My head shoots up, I've been walking down the hallway pretty aimlessly—lost in thought I guess—head ducked, hands in pockets, hood up. How did he recognize me?

Frick.

James pushes through a couple people to get to me and shoves my shoulder, "dude what is up with you?"

Oh you know, stuff I can't talk about with anyone, problems I can't solve, and expectations I can't meet.

"Don't want to talk about it." Is all I say.

I could tell him about the last couple months, the asthma attacks, my inhuman strength. He wouldn't believe me, and why would he? It sounds insane. The only reason Tyla believes is cause she's seen it first hand. I'd show him if I could control it, summon it up on demand, turn it off on demand, but I can't.

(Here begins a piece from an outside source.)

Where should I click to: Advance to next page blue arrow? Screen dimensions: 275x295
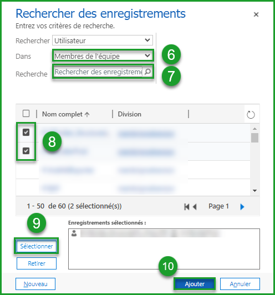tap(242, 207)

That's the problem.

He wouldn't get it if I tried to explain that I'm afraid of myself. I'm afraid of what's happening to me, what it means? What does it mean for football? What's the connections with my asthma? Is it going to get worse? Will I ever be able to control it? And the worst of all: will I hurt someone?

James wouldn't get it, nobody would, and I can't show them, because again, I can't control it! Tyla had so much faith that control is possible, all because I didn't hulk out—her words not mine—when we kissed.

But that's a load of crap! I didn't get stronger or have an asthma attack or whatever, because I was distracted, but I can't always be distracted. It's more complicated than that.

But I can't tell her that. I can't explain this to her, to anyone. Because it doesn't make sense to me. And the more I try the worse it gets.

I know avoiding it won't help, that's all I've been doing and it's only getting worse. These last two weeks were distractions and lies. I'm in the worst place with my parents. We're barely talking. I'm surprised dads even talking to me at practice, that he's letting me go to practice at all. We were so bad Alex picked his chaotic home over ours. I shouldn't avoid it anymore and I know Tyla helping me out would probably be good, but I want to push it down and forget about it. I want to ignore it. I want normal back!